Pekkala glanced at the Tsar, trying to fathom the meaning of his words.

“What I am telling you,” Nicholas Romanov explained, “is that this is ultimately a matter for the Turks to unravel. It is not our job to oversee their diplomats. Look around, see what you can find, and then move on.”

Pekkala’s preliminary inspection of the body revealed no marks which would suggest a violent death. The dead man was fully clothed but did not appear to have drowned. Pekkala quickly ruled out suicide, since the drop would not have killed or even injured him.

Every day, during that first week of the investigation, Pekkala returned to the bridge and stood looking down into the water as he attempted to compose in his mind not only the reason for this man’s death but the questions which might lead him to the answer.

He stood among fishermen, who dangled bamboo poles above the water, smoked their pipes, and talked about the body.

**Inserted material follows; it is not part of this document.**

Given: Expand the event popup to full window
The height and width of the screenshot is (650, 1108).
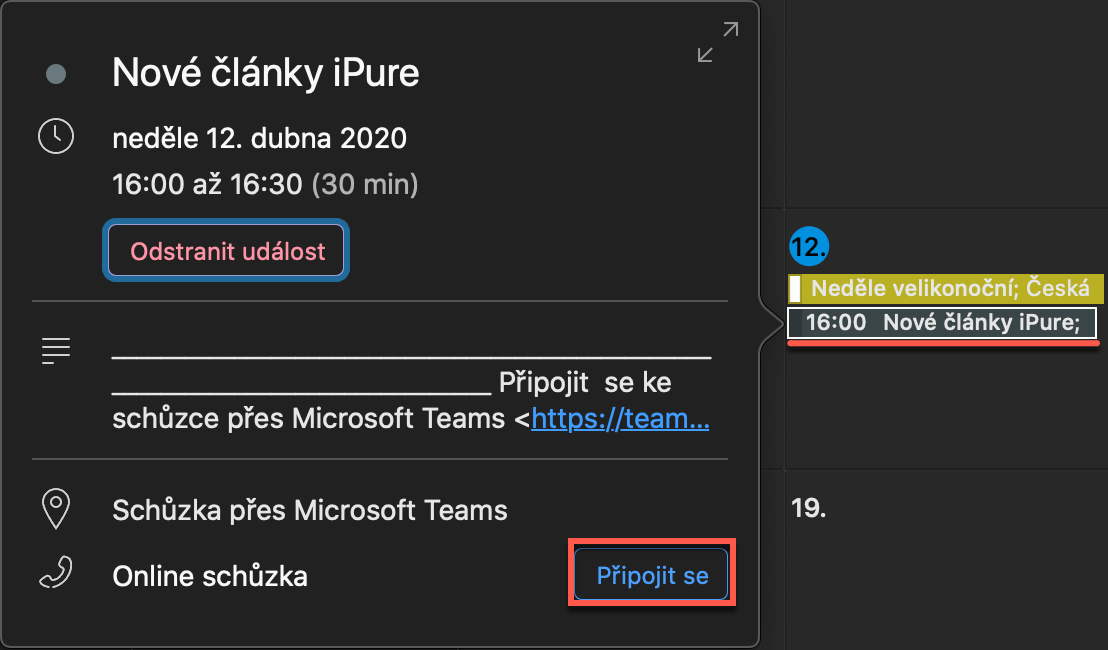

They had been the first to find it and barraged Pekkala with questions about the case.

But Pekkala had questions of his own. “Could the body have drifted here from somewhere upstream?” he asked.

“This is a lazy old river,” one of them replied. “Somebody threw him off the bridge. Where he fell is where he sank and where he sank is where we found him.”

“Do you fish here every day?”

“This time of year we do. Carp, pike, dace. They’re all down there in those weeds.”

“Then they knew you would find him. In fact, somebody wanted you to find him.”

“Unless,” suggested another fisherman, “they didn’t know the area and were just getting rid of the body.”

Pekkala shook his head. “This was done by a professional. The dead man is a message. But about what? And to whom?”

“That would be your job, Inspector,” said the fisherman.

After one week, without explanation, the Tsar called Pekkala off the case and did not assign a new investigator to take over.

Ever since, Pekkala had been haunted by his failure to arrest the killer. He felt an obligation to the victim, as if they’d formed a partnership between the living and the dead. Since that day, like stones in his pockets, he had carried the unanswered questions of that murder.

The next day Melekov showed up for work in the kitchen with a bandage on his face and two black eyes.

The two men did not speak about what had happened the day before.

Pekkala was just finishing his breakfast duties, when Tarnowski, Lavrenov, and Sedov barged into the kitchen.

Melekov, with a mound of fresh dough balanced in his hands, stood paralyzed with fear.

Tarnowski grabbed the cook and pushed him to his knees. The dough fell with a splat onto the floor.